A privatização de empresas de saneamento no Brasil e em outros países tem sido acompanhada de uma série de problemas. Em diversos casos, a qualidade dos serviços prestados não melhorou, e as tarifas aumentaram consideravelmente para os consumidores. A experiência de privatização da CEDAE é um exemplo relevante, em que os preços das tarifas dispararam – em até 300% – após a concessão à iniciativa privada, sem a correspondente melhoria na qualidade do serviço.Também é importante observar experiências internacionais, como na Argentina e no Reino Unido, onde a privatização resultou em uma concentração dos serviços de saneamento em áreas urbanas mais lucrativas, negligenciando regiões rurais e periferias. A privatização, nesses casos, exacerbou as desigualdades socioeconômicas e dificultou o acesso ao saneamento básico para as camadas mais vulneráveis da população.

A Organização das Nações Unidas (ONU) tem enfatizado o saneamento como um direito humano fundamental, e sua privatização pode representar um risco para o cumprimento desse direito. Relatórios da ONU destacam que a gestão pública é mais eficaz em garantir o acesso universal e equitativo aos serviços de saneamento. A privatização, por outro lado, tende a aumentar as desigualdades e a exclusão social. O consenso acadêmico também se alinha com a visão da ONU. Pesquisadores e especialistas têm apontado que a busca pelo lucro em empresas privatizadas pode entrar em conflito com o objetivo de fornecer serviços acessíveis e de qualidade à população. Além disso, a privatização pode levar a cortes de investimentos em infraestrutura e manutenção, comprometendo a eficiência e a expansão dos serviços de saneamento.

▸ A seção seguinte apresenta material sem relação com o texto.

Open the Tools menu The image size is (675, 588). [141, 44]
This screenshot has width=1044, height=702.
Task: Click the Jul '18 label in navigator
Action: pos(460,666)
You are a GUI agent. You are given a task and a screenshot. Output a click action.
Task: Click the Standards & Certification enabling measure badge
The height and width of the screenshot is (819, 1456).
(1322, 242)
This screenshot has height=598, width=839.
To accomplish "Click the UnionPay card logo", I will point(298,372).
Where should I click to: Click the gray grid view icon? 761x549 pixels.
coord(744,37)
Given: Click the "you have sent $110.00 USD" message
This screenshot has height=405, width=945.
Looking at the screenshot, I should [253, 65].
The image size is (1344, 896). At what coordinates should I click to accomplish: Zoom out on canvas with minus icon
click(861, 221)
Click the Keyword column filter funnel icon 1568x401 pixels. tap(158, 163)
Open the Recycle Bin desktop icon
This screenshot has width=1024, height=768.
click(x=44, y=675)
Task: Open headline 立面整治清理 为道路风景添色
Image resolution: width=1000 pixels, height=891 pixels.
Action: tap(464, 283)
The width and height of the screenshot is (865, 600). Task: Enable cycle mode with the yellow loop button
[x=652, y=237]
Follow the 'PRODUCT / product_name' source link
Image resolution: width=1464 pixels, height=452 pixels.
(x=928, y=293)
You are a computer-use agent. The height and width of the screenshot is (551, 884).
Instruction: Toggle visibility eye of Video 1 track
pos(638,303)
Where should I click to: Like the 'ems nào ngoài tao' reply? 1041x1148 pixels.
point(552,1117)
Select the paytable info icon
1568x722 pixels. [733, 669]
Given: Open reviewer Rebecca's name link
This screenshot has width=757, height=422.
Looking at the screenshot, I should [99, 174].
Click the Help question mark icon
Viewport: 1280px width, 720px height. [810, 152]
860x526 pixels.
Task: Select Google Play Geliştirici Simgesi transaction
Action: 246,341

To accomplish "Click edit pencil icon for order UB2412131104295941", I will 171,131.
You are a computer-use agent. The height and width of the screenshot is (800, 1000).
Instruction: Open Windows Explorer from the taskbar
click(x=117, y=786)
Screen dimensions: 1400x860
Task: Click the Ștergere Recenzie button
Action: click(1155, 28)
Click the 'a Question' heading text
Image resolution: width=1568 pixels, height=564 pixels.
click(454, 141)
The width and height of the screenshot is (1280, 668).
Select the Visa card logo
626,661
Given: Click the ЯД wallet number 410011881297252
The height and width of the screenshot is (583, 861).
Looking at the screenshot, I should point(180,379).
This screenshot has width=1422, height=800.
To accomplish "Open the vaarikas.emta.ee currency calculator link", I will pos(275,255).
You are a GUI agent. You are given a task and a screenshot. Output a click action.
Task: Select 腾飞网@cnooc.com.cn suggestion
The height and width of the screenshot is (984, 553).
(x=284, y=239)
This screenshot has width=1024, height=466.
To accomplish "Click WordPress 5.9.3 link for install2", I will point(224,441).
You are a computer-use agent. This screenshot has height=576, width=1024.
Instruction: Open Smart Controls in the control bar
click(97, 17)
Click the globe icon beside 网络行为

A contradição do governador do Piauí, Rafael Fonteles, é evidente ao defender a privatização da Agespisa, considerando sua formação acadêmica e o consenso acadêmico em torno da gestão pública do saneamento. Rafael Fonteles possui uma trajetória acadêmica sólida, com mestrado em economia o que indica sua familiaridade com as discussões sobre políticas públicas e o bem-estar da população.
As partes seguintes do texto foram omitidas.